O Regresso materializa um espetáculo de sobrevivência visceral

Certa vez, Alfred Hitchcock comentou que no cinema se morre facilmente, mas que matar um homem é muito mais complicado e difícil de executar. Exemplificou isso na famosa cena do assassinato no […]

Certa vez, Alfred Hitchcock comentou que no cinema se morre facilmente, mas que matar um homem é muito mais complicado e difícil de executar. Exemplificou isso na famosa cena do assassinato no fogão, do filme “Cortina Rasgada”, de 1966.

O filme “O Regresso”, um dos mais fortes concorrentes ao Oscar 2016, mostra o personagem Hugh Glass (Leonardo DiCaprio) com sete vidas, ou seja, sobrevivendo a tudo, ao impossível, ao inimaginável. O regresso do título se refere ao retorno à vida após a morte iminente, decretada, com direito até à cova e à terra por cima do corpo. Sobreviver significa uma luta sem tréguas, uma tenacidade, uma disposição de espírito invejável, nas condições mais adversas.

Trata-se, na narrativa, de um explorador/caçador nas florestas selvagens norte-americanas, convivendo com exploradores rivais e suas armas de fogo, grupos indígenas e suas flechas, com um inverno cruel, de tão rigoroso, e com os animais na selva, ursos, entre eles. E, claro, com a cobiça e a competitividade humanas, em seus aspectos mais agressivos.

É uma aventura épica de sobrevivência das mais incríveis e viscerais. Mostrada com muita técnica e efeitos especiais, mas de forma realista, informando que se baseia em fatos reais – inclusive já filmada anteriormente, no longa “Fúria Selvagem” (1971). Não se assemelha às habituais batalhas ao estilo videogame, em que a morte nunca parece uma questão real e possível de alcançar o herói.

Aqui, não, o protagonista está em risco de vida o tempo inteiro. Destruído, semimorto ou renascendo das cinzas. É uma trama intensa, sofrida, violenta e, também, sangrenta. Trata-se, porém, de um filme magnificamente bem realizado, espetaculares movimentos de câmera exploram uma locação de grande beleza, que nos possibilitam uma forte imersão nessa selva inóspita, que cheira a morte, com muita ação.

**Dados armazenados:**
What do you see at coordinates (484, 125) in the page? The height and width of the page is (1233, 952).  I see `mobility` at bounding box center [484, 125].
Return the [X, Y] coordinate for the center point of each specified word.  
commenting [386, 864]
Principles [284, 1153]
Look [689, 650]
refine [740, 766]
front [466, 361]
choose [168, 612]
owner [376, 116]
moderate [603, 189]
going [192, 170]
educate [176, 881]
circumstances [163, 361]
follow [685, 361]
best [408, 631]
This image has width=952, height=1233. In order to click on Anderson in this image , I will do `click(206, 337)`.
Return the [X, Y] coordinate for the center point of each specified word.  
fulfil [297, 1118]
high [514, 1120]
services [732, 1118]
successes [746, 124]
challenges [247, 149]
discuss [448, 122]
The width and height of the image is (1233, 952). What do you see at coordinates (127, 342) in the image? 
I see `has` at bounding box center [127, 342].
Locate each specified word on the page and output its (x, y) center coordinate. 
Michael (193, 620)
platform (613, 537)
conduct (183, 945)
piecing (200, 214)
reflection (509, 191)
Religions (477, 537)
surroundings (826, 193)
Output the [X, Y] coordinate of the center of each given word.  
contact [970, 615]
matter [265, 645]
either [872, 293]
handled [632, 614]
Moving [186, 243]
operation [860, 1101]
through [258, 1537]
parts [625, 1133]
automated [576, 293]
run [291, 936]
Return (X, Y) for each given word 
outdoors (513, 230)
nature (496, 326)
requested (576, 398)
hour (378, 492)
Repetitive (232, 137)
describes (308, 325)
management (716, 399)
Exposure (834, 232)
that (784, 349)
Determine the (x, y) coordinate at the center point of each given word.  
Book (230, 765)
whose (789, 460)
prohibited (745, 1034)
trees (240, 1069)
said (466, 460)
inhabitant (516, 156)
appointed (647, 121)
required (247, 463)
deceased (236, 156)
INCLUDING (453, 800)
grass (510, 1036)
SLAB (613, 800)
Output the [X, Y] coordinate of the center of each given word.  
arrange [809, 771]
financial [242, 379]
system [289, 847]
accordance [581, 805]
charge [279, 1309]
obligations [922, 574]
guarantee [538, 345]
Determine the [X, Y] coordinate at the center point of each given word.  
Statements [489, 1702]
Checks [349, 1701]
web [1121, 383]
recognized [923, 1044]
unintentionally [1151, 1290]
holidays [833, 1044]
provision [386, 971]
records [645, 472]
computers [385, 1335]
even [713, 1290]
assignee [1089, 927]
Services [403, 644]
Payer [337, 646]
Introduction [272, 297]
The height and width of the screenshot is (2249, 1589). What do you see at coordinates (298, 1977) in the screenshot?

**Suas instruções:** Reescreva o trecho da resenha sobre O Regresso que vai de "É uma aventura" até "com muita ação.", inclusive, trocando "protagonista" por "personagem principal".

**Resposta escrita:**
É uma aventura épica de sobrevivência das mais incríveis e viscerais. Mostrada com muita técnica e efeitos especiais, mas de forma realista, informando que se baseia em fatos reais – inclusive já filmada anteriormente, no longa “Fúria Selvagem” (1971). Não se assemelha às habituais batalhas ao estilo videogame, em que a morte nunca parece uma questão real e possível de alcançar o herói.

Aqui, não, o personagem principal está em risco de vida o tempo inteiro. Destruído, semimorto ou renascendo das cinzas. É uma trama intensa, sofrida, violenta e, também, sangrenta. Trata-se, porém, de um filme magnificamente bem realizado, espetaculares movimentos de câmera exploram uma locação de grande beleza, que nos possibilitam uma forte imersão nessa selva inóspita, que cheira a morte, com muita ação.